To isolate putative stem cells on the basis of their functional characteristics the authors stained human mammosphere cultures with a fluorescent marker, PKH26, which labels quiescent cells but not proliferating cells as it is lost by dilution. They recovered PKH26-positive (PKH26POS) cells by fluorescence-activated cell sorting. Unlike PKH26-negative (PKH26NEG) cells, PKH26POS cells formed both basal and luminal cells in two-dimensional differentiation assays, were able to re-establish mammary development in the cleared fat pads of immunocompromized mice and possessed other characteristics expected of hNMSCs.

By comparing microarray expression profiles of PKH26POS cells with PKH26NEG cells, a gene signature for hNMSCs was identified and some of the newly identified stem cell genes could be used as markers to accurately isolate hNMSCs from normal human mammary glands. Meta-analyses of published breast cancer gene data sets revealed a correlation between the expression of several candidate signature genes and the state of tumour differentiation. Poorly differentiated tumours expressed higher levels of genes in the hNMSC gene signature compared with well-differentiated tumours.

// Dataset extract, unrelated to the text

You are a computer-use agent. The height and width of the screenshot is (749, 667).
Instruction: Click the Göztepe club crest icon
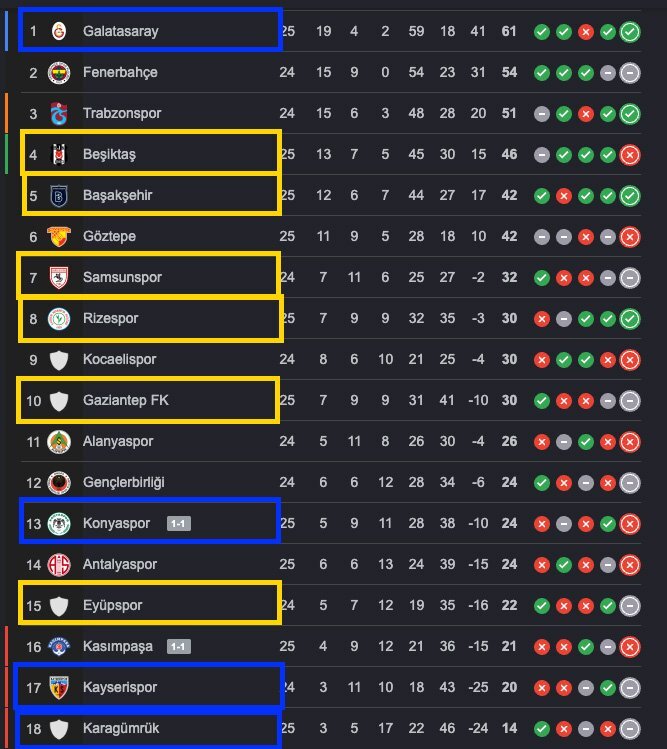pyautogui.click(x=60, y=236)
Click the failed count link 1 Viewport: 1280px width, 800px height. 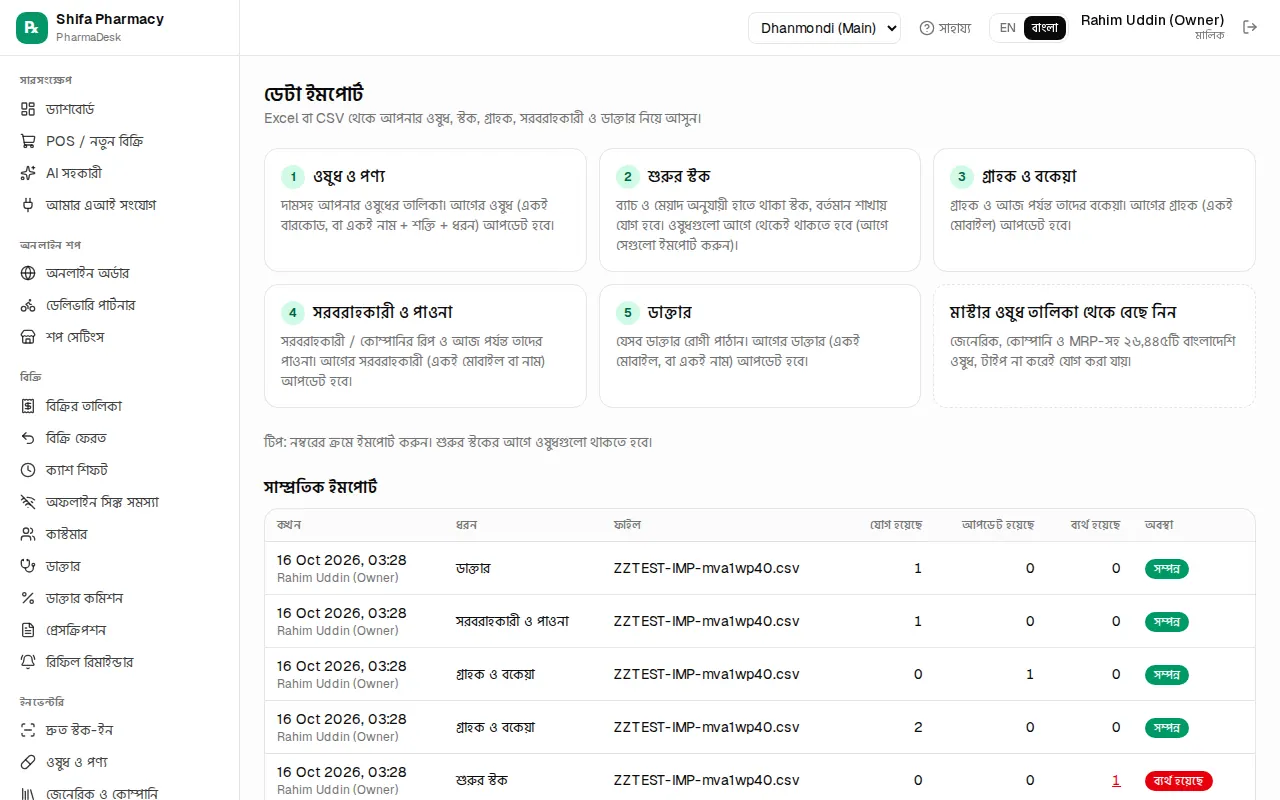1116,781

Does the heterogeneity of breast cancers reflect their CSC-like content? Di Fiore and colleagues indeed showed that CSC-like cells isolated from poorly differentiated tumours using markers from the hNMSC signature set formed mammospheres in culture and tumour xenografts more efficiently than normal hNMSCs or CSC-like cells isolated from well-differentiated tumours.

Recently, this group also showed that CSCs more often divide symmetrically to produce daughter stem cells rather than asymmetrically to produce one stem and one progenitor cell. Together with the findings in this study, the authors present a model for mammary tumorigenesis in which oncogenic mutations in stem cell populations determine the frequency at which CSCs will skip asymmetric divisions. This will influence the number of stem cells in the tumour with resulting changes in the pathological features of the tumour.